If Tenm3 is required for SCN development along with maintenance and/or function in the adult, why do Tenm3^-/- mice rapidly re-entrain to phase advances? Interestingly, removal of the AVP receptors V1a and V1b leads to rapid re-entrainment similar to what we observe in Tenm3^-/- mice [9]. In contrast to our observations in Tenm3^-/- mice, however, V1a^-/-; V1b^-/- mice rapidly re-entrain to both phase advances and delays. This can be mimicked through pharmacological blockade using V1a and V1b antagonists, suggesting that AVP-mediated inter-neuronal communication underlies the timing of re-entrainment observed in wild-type animals to a jet-lag paradigm [9]. If Tenm3 is only weakly expressed in AVP neurons, how then could it play a significant role in AVP signaling? Recent studies identify a high degree of synaptic connectivity not only among similar SCN cell types, but also between distinct neuronal populations in the SCN core and shell [29]. Notably, almost all VIP neurons form multiple synaptic contacts onto AVP cells [29]. Therefore, one hypothesis is that loss of Tenm3 in VIP cells alters VIP-AVP connectivity, consistent with observations in this study, thus influencing AVP signaling and leading to rapid re-entrainment following phase shifts.

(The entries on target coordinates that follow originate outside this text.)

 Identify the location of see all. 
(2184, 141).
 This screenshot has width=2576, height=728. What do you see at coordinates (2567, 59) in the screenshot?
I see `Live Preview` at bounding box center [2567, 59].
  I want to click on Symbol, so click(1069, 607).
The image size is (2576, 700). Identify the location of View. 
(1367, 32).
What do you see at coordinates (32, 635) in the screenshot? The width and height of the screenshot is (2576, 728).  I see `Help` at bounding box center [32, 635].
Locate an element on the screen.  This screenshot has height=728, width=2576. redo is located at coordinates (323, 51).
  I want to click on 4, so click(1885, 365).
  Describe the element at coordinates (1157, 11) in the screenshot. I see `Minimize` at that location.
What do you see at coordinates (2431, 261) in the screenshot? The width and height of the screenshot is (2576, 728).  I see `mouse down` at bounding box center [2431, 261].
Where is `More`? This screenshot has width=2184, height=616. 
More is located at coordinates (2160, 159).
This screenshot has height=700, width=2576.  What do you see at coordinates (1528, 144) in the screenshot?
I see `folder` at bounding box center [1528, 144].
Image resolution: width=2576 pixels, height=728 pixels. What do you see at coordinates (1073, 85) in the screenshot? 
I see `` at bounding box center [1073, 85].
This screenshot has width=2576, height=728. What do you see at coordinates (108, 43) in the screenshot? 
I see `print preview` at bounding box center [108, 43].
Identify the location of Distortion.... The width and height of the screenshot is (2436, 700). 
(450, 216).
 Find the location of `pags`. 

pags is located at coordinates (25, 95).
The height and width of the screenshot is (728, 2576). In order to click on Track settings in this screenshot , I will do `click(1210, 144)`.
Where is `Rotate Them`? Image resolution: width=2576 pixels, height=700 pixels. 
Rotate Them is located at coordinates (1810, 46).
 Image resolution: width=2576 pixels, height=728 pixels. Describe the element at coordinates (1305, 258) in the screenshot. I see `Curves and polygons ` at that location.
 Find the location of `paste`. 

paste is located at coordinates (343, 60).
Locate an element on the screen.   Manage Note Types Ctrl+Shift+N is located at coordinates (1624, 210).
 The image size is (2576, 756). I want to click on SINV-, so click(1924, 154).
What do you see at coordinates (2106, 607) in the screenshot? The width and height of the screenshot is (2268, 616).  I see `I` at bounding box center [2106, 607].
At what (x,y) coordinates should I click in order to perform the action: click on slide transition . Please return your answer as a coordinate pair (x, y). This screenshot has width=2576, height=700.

AVP signaling is equally important for re-entrainment following both phase advances and delays [9]. Our unexpected observation that Tenm3^-/- mice rapidly re-entrain to phase advances, but not delays, raises the following question: How can the distinct behavioral responses to phase shifts we observe in Tenm3^-/- mice be explained at the molecular level? One possibility that is gaining recent support in the field is that there are multiple signals and/or circuits which mediate the phase advancing versus delaying effects of light on the circadian clock [30,31]. Consistent with this idea, only phase-advancing, but not delaying, light stimuli activate the SCN shell, where the AVP neurons reside [23]. This suggests that AVP cells found in the SCN shell are preferentially activated only in response to phase-advancing light and is consistent with activating more AVP neurons having the opposite effect as observed in V1a^-/-; V1b^-/- mice. Therefore, our prediction is that the increased synaptic inhibitory input from VIP onto AVP neurons we observe in Tenm3^-/- mice should lower AVP activation and thus mimic the phase-advancing effects of light observed in V1a^-/-; V1b^-/- mice. How re-entrainment to delays is enhanced in V1a^-/-; V1b^-/- mice is still not known but it appears to be independent of Tenm3.

VIP-AVP connectivity plays a critical role in regulating the sensitivity of the SCN to light. Under normal circumstances, the master circadian clock processes light information and responds with gradual changes, coordinating numerous tissues and hormones to work in synchrony [6]. It would be evolutionarily problematic for the SCN pacemaker to be hypersensitive to subtle changes in light signaling. Here, we demonstrate that Tenm3 is a necessary component of VIP-AVP signaling, maintaining SCN sensitivity to light which is critical for physiological interactions with the environmental light/dark cycle. Our data support the notion that Tenm3 is not exclusive to image-forming visual system circuit assembly and function, and we show here for the first time it also plays a key role in establishing neuronal connectivity in a non-image-forming visual brain region.